__WHAT TO PRODUCE__
Send back the listing, word for word.

__EXTRACTED DATA__
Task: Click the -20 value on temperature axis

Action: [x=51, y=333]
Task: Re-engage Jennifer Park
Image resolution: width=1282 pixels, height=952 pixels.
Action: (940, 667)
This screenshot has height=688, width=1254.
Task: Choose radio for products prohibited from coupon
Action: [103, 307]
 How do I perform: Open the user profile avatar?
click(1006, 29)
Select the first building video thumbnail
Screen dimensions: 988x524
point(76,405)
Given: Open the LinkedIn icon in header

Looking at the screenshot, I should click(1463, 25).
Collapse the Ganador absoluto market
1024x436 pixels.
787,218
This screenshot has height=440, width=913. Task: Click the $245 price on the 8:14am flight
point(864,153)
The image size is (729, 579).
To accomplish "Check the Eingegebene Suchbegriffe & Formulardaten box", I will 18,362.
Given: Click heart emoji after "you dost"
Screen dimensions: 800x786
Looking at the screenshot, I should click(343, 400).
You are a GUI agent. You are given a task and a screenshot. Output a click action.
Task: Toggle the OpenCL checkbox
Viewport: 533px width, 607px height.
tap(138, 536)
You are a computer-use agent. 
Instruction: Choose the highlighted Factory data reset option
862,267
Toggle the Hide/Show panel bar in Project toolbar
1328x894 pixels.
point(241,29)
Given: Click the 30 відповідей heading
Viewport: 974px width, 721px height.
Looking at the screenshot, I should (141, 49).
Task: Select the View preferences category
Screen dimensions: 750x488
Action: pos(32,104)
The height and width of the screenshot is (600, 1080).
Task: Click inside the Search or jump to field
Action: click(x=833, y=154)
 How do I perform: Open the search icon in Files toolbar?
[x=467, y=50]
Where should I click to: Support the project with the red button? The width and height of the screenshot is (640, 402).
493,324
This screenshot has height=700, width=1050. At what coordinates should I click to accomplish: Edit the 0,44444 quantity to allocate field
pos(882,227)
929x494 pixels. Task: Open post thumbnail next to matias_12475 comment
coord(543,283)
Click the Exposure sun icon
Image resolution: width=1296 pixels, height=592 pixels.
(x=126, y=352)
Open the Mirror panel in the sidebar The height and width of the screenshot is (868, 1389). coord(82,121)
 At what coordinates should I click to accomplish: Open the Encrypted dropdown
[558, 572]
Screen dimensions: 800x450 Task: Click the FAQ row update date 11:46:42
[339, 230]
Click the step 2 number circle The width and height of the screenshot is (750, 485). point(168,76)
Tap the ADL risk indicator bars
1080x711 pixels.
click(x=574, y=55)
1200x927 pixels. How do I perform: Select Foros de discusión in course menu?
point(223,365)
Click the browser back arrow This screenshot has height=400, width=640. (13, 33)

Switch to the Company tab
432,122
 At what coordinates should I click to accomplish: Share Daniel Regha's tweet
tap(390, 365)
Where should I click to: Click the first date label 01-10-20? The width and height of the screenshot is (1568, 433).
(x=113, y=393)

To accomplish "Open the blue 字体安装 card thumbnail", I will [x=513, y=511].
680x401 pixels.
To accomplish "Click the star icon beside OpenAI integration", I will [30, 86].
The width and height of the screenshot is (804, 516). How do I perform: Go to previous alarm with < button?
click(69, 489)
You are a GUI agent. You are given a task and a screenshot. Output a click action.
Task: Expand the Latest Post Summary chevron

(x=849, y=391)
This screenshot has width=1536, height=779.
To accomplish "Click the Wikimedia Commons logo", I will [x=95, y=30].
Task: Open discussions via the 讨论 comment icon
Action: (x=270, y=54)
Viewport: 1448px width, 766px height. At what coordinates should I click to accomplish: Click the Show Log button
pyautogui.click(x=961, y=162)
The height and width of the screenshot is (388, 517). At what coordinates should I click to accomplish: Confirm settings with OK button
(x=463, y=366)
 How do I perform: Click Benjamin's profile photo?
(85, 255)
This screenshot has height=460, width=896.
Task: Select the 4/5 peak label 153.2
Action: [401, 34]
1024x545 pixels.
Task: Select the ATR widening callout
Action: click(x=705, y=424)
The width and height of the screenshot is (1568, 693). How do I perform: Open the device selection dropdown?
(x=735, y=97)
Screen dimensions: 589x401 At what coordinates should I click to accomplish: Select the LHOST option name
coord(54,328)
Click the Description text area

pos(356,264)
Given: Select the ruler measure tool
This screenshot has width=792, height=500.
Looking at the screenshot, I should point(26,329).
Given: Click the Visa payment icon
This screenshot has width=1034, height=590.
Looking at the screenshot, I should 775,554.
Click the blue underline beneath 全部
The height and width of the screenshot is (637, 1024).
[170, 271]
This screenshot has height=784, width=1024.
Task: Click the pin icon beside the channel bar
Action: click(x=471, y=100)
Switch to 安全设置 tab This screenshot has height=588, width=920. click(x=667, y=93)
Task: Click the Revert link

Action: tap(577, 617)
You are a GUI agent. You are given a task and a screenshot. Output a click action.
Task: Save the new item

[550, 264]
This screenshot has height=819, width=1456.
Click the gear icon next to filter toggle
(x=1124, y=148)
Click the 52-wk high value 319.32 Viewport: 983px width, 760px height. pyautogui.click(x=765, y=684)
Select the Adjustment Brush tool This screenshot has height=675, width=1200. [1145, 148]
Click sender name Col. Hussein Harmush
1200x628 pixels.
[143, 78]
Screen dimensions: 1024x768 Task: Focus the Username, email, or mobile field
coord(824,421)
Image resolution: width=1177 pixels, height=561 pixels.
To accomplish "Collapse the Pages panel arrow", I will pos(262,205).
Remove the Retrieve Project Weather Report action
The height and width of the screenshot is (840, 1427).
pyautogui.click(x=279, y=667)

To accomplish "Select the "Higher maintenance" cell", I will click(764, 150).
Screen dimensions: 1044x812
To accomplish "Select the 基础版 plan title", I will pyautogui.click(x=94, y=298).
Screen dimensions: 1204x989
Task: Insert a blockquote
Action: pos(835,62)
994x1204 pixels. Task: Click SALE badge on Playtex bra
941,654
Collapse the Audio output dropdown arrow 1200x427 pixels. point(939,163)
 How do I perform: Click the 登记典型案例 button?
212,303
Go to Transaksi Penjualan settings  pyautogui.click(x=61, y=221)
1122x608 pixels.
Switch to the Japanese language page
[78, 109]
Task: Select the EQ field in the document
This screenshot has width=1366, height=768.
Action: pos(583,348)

__ANSWER TO THE EXERCISE__
Task: Click the -20 value on temperature axis

Action: [x=51, y=333]
Task: Re-engage Jennifer Park
Image resolution: width=1282 pixels, height=952 pixels.
Action: (940, 667)
This screenshot has height=688, width=1254.
Task: Choose radio for products prohibited from coupon
Action: [103, 307]
 How do I perform: Open the user profile avatar?
click(1006, 29)
Select the first building video thumbnail
Screen dimensions: 988x524
point(76,405)
Given: Open the LinkedIn icon in header

Looking at the screenshot, I should click(1463, 25).
Collapse the Ganador absoluto market
1024x436 pixels.
787,218
This screenshot has height=440, width=913. Task: Click the $245 price on the 8:14am flight
point(864,153)
The image size is (729, 579).
To accomplish "Check the Eingegebene Suchbegriffe & Formulardaten box", I will 18,362.
Given: Click heart emoji after "you dost"
Screen dimensions: 800x786
Looking at the screenshot, I should click(343, 400).
You are a GUI agent. You are given a task and a screenshot. Output a click action.
Task: Toggle the OpenCL checkbox
Viewport: 533px width, 607px height.
tap(138, 536)
You are a computer-use agent. 
Instruction: Choose the highlighted Factory data reset option
862,267
Toggle the Hide/Show panel bar in Project toolbar
1328x894 pixels.
point(241,29)
Given: Click the 30 відповідей heading
Viewport: 974px width, 721px height.
Looking at the screenshot, I should (141, 49).
Task: Select the View preferences category
Screen dimensions: 750x488
Action: pos(32,104)
The height and width of the screenshot is (600, 1080).
Task: Click inside the Search or jump to field
Action: click(x=833, y=154)
 How do I perform: Open the search icon in Files toolbar?
[x=467, y=50]
Where should I click to: Support the project with the red button? The width and height of the screenshot is (640, 402).
493,324
This screenshot has height=700, width=1050. At what coordinates should I click to accomplish: Edit the 0,44444 quantity to allocate field
pos(882,227)
929x494 pixels. Task: Open post thumbnail next to matias_12475 comment
coord(543,283)
Click the Exposure sun icon
Image resolution: width=1296 pixels, height=592 pixels.
(x=126, y=352)
Open the Mirror panel in the sidebar The height and width of the screenshot is (868, 1389). coord(82,121)
 At what coordinates should I click to accomplish: Open the Encrypted dropdown
[558, 572]
Screen dimensions: 800x450 Task: Click the FAQ row update date 11:46:42
[339, 230]
Click the step 2 number circle The width and height of the screenshot is (750, 485). point(168,76)
Tap the ADL risk indicator bars
1080x711 pixels.
click(x=574, y=55)
1200x927 pixels. How do I perform: Select Foros de discusión in course menu?
point(223,365)
Click the browser back arrow This screenshot has height=400, width=640. (13, 33)

Switch to the Company tab
432,122
 At what coordinates should I click to accomplish: Share Daniel Regha's tweet
tap(390, 365)
Where should I click to: Click the first date label 01-10-20? The width and height of the screenshot is (1568, 433).
(x=113, y=393)

To accomplish "Open the blue 字体安装 card thumbnail", I will [x=513, y=511].
680x401 pixels.
To accomplish "Click the star icon beside OpenAI integration", I will [30, 86].
The width and height of the screenshot is (804, 516). How do I perform: Go to previous alarm with < button?
click(69, 489)
You are a GUI agent. You are given a task and a screenshot. Output a click action.
Task: Expand the Latest Post Summary chevron

(x=849, y=391)
This screenshot has width=1536, height=779.
To accomplish "Click the Wikimedia Commons logo", I will [x=95, y=30].
Task: Open discussions via the 讨论 comment icon
Action: (x=270, y=54)
Viewport: 1448px width, 766px height. At what coordinates should I click to accomplish: Click the Show Log button
pyautogui.click(x=961, y=162)
The height and width of the screenshot is (388, 517). At what coordinates should I click to accomplish: Confirm settings with OK button
(x=463, y=366)
 How do I perform: Click Benjamin's profile photo?
(85, 255)
This screenshot has height=460, width=896.
Task: Select the 4/5 peak label 153.2
Action: [401, 34]
1024x545 pixels.
Task: Select the ATR widening callout
Action: click(x=705, y=424)
The width and height of the screenshot is (1568, 693). How do I perform: Open the device selection dropdown?
(x=735, y=97)
Screen dimensions: 589x401 At what coordinates should I click to accomplish: Select the LHOST option name
coord(54,328)
Click the Description text area

pos(356,264)
Given: Select the ruler measure tool
This screenshot has width=792, height=500.
Looking at the screenshot, I should point(26,329).
Given: Click the Visa payment icon
This screenshot has width=1034, height=590.
Looking at the screenshot, I should 775,554.
Click the blue underline beneath 全部
The height and width of the screenshot is (637, 1024).
[170, 271]
This screenshot has height=784, width=1024.
Task: Click the pin icon beside the channel bar
Action: click(x=471, y=100)
Switch to 安全设置 tab This screenshot has height=588, width=920. click(x=667, y=93)
Task: Click the Revert link

Action: tap(577, 617)
You are a GUI agent. You are given a task and a screenshot. Output a click action.
Task: Save the new item

[550, 264]
This screenshot has height=819, width=1456.
Click the gear icon next to filter toggle
(x=1124, y=148)
Click the 52-wk high value 319.32 Viewport: 983px width, 760px height. pyautogui.click(x=765, y=684)
Select the Adjustment Brush tool This screenshot has height=675, width=1200. [1145, 148]
Click sender name Col. Hussein Harmush
1200x628 pixels.
[143, 78]
Screen dimensions: 1024x768 Task: Focus the Username, email, or mobile field
coord(824,421)
Image resolution: width=1177 pixels, height=561 pixels.
To accomplish "Collapse the Pages panel arrow", I will pos(262,205).
Remove the Retrieve Project Weather Report action
The height and width of the screenshot is (840, 1427).
pyautogui.click(x=279, y=667)

To accomplish "Select the "Higher maintenance" cell", I will click(764, 150).
Screen dimensions: 1044x812
To accomplish "Select the 基础版 plan title", I will pyautogui.click(x=94, y=298).
Screen dimensions: 1204x989
Task: Insert a blockquote
Action: pos(835,62)
994x1204 pixels. Task: Click SALE badge on Playtex bra
941,654
Collapse the Audio output dropdown arrow 1200x427 pixels. point(939,163)
 How do I perform: Click the 登记典型案例 button?
212,303
Go to Transaksi Penjualan settings  pyautogui.click(x=61, y=221)
1122x608 pixels.
Switch to the Japanese language page
[78, 109]
Task: Select the EQ field in the document
This screenshot has width=1366, height=768.
Action: pos(583,348)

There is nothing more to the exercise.